Syndicated column from The Parent Institute

[OCT. 7, 2005]  Q: As the new school year begins, I am concerned about getting my 9-year-old daughter up and moving in the morning. She is not a morning person. She has a hard time waking up. She dawdles over getting dressed and eating breakfast. Then she takes forever getting out the door with her lunch, homework and school supplies. School has barely started, and she has already missed the bus four times. I have younger children at home, and this means I have to drop everything and pile everyone into the car to get her to school on time. We're always running late in the morning. What can I do?

A: Some kids do find it easier to get out of bed in the morning. Others tend to be night owls. But since your daughter won't be attending night school anytime soon, you are going to have to find a way to make mornings easier -- for everyone.

The secret to surviving mornings is to start the night before.
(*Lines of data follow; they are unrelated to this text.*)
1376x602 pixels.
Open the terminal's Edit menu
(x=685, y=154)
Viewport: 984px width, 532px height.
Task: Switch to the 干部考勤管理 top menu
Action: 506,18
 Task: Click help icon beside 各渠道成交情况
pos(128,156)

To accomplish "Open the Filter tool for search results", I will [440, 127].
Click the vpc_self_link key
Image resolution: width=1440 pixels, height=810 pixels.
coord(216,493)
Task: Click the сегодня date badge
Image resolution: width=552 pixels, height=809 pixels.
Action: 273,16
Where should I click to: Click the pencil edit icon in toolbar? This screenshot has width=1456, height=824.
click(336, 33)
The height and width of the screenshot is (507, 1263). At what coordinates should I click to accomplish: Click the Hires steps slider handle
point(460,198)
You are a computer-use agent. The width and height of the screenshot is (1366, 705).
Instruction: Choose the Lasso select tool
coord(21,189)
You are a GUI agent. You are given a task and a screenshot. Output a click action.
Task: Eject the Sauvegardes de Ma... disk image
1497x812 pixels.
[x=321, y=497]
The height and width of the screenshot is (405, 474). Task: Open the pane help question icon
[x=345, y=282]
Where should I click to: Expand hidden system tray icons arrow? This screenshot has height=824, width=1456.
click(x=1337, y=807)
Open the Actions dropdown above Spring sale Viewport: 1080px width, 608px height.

Here's how:

  • Make your daughter's bedtime earlier. Children her age need at least eight or nine hours of sleep. Decide when she needs to go to bed to get that amount of sleep. Set a time. Announce it. Then enforce it.

  • Lay out tomorrow's school clothes before bedtime.

  • Fill lunch boxes or bags at night and leave them in the fridge.

  • Make sure your daughter has packed her backpack with completed homework, library books and everything she'll need for school.

  • Get your daughter her own alarm clock. Give her the responsibility of getting up in the morning in plenty of time to get dressed and ready for school.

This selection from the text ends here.